# Garage brick siding fell off



## BangMN (Nov 28, 2016)

Hello everyone

Thanks for taking the time to read my thread and to help me figure out how to repair it.

My brother in law was backing his boat trailer into my driveway and accidentally knocked off a chunk of my garage brick siding. I've done research all over the internet but to no avail on how to repair it, I have pictures to help 

Thanks!!!


----------



## havasu (Nov 28, 2016)

Since your brick ties have also been torn out, I'm afraid a rebuild is your safest bet.

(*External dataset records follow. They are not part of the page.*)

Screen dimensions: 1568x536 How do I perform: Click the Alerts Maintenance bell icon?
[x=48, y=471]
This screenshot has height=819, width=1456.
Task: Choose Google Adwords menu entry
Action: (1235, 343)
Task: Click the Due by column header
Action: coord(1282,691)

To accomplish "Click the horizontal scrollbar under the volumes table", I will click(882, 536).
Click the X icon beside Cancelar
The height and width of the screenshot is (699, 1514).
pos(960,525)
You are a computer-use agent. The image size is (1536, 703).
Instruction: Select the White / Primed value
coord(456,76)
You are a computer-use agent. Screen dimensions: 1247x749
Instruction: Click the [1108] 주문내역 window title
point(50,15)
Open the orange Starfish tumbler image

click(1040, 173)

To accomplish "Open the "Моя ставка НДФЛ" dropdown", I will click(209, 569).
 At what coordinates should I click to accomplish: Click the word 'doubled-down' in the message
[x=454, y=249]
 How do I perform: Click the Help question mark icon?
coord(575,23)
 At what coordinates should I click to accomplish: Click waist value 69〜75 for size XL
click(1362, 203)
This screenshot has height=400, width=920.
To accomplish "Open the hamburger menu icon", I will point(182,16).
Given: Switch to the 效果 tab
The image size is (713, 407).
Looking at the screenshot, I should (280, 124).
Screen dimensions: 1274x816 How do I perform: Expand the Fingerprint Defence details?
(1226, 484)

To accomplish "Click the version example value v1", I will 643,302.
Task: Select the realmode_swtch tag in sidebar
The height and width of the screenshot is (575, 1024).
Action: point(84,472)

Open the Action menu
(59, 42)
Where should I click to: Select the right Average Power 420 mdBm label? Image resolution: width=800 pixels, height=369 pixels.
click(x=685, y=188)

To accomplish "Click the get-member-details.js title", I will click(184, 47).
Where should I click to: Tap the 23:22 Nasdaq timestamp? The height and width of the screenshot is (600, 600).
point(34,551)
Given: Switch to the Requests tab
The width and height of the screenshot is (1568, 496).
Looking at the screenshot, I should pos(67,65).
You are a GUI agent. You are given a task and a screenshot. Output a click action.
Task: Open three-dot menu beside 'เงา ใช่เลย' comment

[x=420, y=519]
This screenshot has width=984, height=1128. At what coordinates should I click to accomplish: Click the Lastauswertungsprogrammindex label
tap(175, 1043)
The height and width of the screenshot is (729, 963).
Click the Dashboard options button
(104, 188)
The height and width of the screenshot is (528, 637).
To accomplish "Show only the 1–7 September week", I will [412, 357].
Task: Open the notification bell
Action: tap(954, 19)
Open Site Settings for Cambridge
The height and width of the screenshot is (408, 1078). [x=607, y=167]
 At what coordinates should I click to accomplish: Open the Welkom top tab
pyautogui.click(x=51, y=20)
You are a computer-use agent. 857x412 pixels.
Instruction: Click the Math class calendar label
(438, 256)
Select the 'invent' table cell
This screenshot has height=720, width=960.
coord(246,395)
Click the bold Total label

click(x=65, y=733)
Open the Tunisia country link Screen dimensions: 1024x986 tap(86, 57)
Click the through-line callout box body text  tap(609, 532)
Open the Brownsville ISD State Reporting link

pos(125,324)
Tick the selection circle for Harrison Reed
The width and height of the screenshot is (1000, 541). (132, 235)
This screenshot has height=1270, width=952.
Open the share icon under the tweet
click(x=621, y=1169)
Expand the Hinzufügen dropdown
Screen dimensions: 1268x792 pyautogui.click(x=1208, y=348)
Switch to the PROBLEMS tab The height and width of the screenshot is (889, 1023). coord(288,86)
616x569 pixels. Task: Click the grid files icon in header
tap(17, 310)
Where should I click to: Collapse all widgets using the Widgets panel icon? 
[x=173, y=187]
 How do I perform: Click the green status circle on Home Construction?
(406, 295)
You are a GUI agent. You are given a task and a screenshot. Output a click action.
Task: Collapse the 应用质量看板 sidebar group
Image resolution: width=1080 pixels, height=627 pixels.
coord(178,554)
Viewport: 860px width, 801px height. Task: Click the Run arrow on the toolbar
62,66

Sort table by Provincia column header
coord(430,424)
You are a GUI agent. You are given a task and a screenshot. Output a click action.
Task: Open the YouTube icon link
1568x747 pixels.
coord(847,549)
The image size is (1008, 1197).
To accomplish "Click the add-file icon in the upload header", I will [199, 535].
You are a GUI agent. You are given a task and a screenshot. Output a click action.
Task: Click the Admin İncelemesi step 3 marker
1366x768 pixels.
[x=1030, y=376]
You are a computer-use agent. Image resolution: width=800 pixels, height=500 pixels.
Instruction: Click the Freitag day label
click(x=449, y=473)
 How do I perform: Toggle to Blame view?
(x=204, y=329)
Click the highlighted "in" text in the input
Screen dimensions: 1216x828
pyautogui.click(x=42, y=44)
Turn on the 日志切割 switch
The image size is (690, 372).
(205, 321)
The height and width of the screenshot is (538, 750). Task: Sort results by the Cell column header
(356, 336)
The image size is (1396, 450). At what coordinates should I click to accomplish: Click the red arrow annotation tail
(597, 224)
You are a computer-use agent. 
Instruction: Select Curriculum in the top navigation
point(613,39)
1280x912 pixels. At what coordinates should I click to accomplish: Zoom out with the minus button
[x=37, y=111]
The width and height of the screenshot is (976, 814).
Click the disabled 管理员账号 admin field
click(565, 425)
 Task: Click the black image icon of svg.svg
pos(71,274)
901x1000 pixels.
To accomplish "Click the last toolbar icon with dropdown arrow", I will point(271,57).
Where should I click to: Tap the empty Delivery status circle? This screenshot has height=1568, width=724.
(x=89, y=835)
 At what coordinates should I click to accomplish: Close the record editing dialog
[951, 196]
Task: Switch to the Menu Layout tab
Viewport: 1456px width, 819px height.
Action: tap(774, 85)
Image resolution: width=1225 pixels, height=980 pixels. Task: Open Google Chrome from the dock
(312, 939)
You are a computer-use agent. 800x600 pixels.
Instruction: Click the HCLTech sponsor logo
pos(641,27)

I know there is some glue that might work if it fell in one chunk, but you would still need to motor the broken joints.


----------



## nealtw (Nov 28, 2016)

Best would be to rebuild it but if it will fit back in place you could drive anchor bolts in the concrete, drill matching hole is the back of the brick and apply epoxy glue to the holes and hang it back in place.
https://www.homedepot.ca/en/home/p.papc-38x3-wedge-anchors-1pc.1000409722.html


----------



## Snoonyb (Nov 28, 2016)

In the rebuild you could also use stucco lath as an additional adhesive property.

Not the "K" lath, but the 1":20, without the paper backing.

However, keep in mind, this method while adding permanence, it will also affect the reveal.


----------